The mechanism by which closely spaced pregnancies may boost autism risk remains unclear, but the authors offered two possible explanations: Autistic behaviors might be more noticeable when there's an older sibling close in age for comparison; or a biological factor, such as maternal depletion of nutrients like folate, -- important for brain development -- could put the developing fetus at risk.
"I think it's likely both," said Bearman. "The next step will be to decompose this and figure out which piece of puzzle is explained by what."
Autism on the Rise
Over the last 40 years, the prevalence of autism spectrum disorders – a group of conditions that includes autism, Asperger syndrome and pervasive developmental disorder – has risen 10-fold to roughly one in 110 children, according to CDC data from 2006.
Work done by Bearman and colleagues has shown that awareness increases the odds of a child receiving a diagnosis of an autism spectrum disorder. But awareness unlikely to account for the dramatic, ongoing rise in prevalence, according to Dr. Thomas Insel, Director of the National Institute of Mental Health.
"You might have called these kids something different before, but you would have called them something," said Insel. "I think awareness contributes on the modest end."
As for Bearman and colleagues' theories about the association between closely spaced pregnancies and autism risk, Insel is skeptical.
"Most parents don't forget when their children started talking," he said, explaining that an extra year or two between children is unlikely to make missed milestones go unnoticed. "I don't think that's it."

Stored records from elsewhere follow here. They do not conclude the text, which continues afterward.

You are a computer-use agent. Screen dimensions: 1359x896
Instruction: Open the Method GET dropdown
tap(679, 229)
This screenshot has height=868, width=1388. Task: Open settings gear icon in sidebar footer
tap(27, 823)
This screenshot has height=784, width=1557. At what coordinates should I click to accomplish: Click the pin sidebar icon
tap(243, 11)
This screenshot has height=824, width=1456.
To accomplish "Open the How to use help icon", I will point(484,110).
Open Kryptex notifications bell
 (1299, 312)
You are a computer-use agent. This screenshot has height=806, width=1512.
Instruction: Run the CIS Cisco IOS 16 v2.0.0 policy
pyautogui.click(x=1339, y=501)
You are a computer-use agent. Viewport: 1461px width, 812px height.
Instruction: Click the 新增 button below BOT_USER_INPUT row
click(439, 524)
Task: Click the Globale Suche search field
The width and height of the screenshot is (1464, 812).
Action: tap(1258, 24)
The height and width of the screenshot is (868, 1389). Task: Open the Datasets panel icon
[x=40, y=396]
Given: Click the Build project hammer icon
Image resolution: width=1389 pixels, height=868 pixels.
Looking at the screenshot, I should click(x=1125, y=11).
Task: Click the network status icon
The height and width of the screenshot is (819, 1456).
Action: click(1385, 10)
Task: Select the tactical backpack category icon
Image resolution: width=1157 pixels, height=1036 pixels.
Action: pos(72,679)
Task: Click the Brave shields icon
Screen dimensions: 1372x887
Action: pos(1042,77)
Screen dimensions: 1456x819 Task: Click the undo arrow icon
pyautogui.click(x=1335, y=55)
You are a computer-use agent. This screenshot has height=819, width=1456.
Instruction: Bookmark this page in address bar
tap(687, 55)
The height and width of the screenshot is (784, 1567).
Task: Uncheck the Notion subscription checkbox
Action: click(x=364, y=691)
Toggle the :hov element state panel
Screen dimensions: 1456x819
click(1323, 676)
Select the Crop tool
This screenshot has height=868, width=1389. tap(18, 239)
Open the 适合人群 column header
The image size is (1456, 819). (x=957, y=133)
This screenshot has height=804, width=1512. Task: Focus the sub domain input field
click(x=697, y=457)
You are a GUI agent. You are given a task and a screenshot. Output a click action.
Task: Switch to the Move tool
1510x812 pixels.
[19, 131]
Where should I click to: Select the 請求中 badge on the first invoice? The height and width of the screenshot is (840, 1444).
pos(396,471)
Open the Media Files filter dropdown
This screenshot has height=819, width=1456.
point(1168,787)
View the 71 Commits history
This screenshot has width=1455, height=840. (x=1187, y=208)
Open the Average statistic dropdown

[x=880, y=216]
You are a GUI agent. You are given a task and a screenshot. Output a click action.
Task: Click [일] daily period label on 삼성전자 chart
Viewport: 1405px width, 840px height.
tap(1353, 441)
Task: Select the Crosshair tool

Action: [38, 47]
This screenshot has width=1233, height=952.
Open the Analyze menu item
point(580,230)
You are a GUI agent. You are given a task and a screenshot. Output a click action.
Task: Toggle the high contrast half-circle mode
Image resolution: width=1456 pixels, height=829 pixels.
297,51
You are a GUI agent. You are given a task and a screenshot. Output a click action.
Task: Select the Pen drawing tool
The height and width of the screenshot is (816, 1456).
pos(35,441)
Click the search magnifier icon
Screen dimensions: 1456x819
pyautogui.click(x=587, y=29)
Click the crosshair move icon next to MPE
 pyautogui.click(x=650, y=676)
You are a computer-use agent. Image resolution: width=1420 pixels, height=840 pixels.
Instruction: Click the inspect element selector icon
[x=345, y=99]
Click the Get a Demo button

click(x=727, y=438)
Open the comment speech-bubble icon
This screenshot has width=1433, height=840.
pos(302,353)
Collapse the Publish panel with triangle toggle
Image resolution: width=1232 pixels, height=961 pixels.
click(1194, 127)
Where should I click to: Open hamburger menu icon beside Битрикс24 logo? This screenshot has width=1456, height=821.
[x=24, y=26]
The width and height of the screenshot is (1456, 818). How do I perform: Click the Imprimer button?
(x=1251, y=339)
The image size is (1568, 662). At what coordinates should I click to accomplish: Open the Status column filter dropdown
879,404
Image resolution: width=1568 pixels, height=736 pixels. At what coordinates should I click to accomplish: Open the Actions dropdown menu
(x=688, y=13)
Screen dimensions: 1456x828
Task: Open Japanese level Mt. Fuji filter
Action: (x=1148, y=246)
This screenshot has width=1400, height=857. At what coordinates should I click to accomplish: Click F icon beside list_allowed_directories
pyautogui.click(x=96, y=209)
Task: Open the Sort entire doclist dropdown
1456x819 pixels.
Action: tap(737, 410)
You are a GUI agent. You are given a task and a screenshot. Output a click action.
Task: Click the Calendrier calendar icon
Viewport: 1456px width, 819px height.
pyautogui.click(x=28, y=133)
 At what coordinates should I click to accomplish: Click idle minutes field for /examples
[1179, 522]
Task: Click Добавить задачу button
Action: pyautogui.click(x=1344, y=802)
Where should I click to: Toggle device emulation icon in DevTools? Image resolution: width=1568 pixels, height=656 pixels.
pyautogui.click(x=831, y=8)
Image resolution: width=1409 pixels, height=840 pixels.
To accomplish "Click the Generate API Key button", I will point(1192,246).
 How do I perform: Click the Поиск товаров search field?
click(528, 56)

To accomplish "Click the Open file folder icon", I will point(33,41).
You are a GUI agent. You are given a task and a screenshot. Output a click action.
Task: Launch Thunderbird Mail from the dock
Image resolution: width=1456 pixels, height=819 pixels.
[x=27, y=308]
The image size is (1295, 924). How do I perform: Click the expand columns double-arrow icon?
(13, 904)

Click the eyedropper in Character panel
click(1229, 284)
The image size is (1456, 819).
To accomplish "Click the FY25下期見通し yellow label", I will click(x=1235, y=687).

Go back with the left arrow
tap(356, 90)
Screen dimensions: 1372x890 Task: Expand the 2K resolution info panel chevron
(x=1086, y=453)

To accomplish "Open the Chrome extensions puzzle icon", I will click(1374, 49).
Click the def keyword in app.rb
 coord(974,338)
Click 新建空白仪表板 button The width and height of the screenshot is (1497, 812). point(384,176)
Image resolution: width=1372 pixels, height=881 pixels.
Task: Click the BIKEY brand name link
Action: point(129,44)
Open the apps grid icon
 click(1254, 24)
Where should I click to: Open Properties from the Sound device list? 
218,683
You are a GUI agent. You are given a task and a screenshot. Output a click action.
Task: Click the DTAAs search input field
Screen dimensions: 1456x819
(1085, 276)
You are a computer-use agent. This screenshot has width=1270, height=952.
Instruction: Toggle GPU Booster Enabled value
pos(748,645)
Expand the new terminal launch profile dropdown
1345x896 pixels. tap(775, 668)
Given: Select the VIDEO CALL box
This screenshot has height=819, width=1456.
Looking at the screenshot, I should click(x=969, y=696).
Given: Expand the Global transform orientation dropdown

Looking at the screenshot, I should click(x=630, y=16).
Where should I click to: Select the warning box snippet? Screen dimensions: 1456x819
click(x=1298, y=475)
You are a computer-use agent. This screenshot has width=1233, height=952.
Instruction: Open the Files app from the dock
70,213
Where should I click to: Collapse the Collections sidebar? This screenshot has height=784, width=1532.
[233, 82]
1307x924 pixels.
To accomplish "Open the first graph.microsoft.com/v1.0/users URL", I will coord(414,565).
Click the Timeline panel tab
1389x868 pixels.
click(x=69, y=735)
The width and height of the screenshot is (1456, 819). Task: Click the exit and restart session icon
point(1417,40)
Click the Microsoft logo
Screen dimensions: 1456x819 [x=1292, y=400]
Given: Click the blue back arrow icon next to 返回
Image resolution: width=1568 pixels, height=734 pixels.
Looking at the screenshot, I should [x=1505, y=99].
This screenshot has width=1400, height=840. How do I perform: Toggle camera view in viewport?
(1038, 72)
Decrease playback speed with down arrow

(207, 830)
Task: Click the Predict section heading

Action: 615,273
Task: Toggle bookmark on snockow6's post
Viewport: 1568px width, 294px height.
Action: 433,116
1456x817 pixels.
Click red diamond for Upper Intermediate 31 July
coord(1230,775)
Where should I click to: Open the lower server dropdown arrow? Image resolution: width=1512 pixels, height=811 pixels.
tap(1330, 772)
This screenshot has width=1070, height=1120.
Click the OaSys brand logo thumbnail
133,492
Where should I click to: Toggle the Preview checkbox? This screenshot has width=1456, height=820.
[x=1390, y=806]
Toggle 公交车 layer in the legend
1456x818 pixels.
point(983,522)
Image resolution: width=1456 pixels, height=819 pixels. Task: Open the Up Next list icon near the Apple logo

But the folate depletion hypothesis doesn't stack up either, Insel said.
"The reality is, there were real issues with folate and iron deficiency 40 years ago, and that's not when we had autism," Insel said. "This paper adds one more edge piece to the very large jigsaw puzzle."
Autism is a complex set of disorders with overlapping genetic and environmental -- both social and biological -- contributors, making it difficult for researchers to understand its underlying causes and develop appropriate treatments.
"I think we've made tremendous progress over the last couple years in areas of genetics and what's happening in the brains of children with autism," Insel said. "Now we need to focus on environmental factors."
Pregancy: Risky Period?
This study supports the idea that whatever environmental factors are leading to the increase in autism, they're probably active during pregnancy, Insel said. Research linking autism and early childhood vaccination published by Andrew Wakefield and colleagues a decade ago was deemed fraudulent in a Jan. 5 editorial published in the British Medical Journal.
But until researchers uncover specific risk factors, parents who are expecting or planning to get pregnant shouldn't worry about autism risk, Insel said.
"This is still an odd and rare occurrence," Insel said.
Although 1,188 children conceived within 12 months after a sibling were diagnosed with autism, 154,846 children were not.
"Even with a closely spaced pregnancy, 99 times out of 100 you're not going to have a child with autism," Insel said.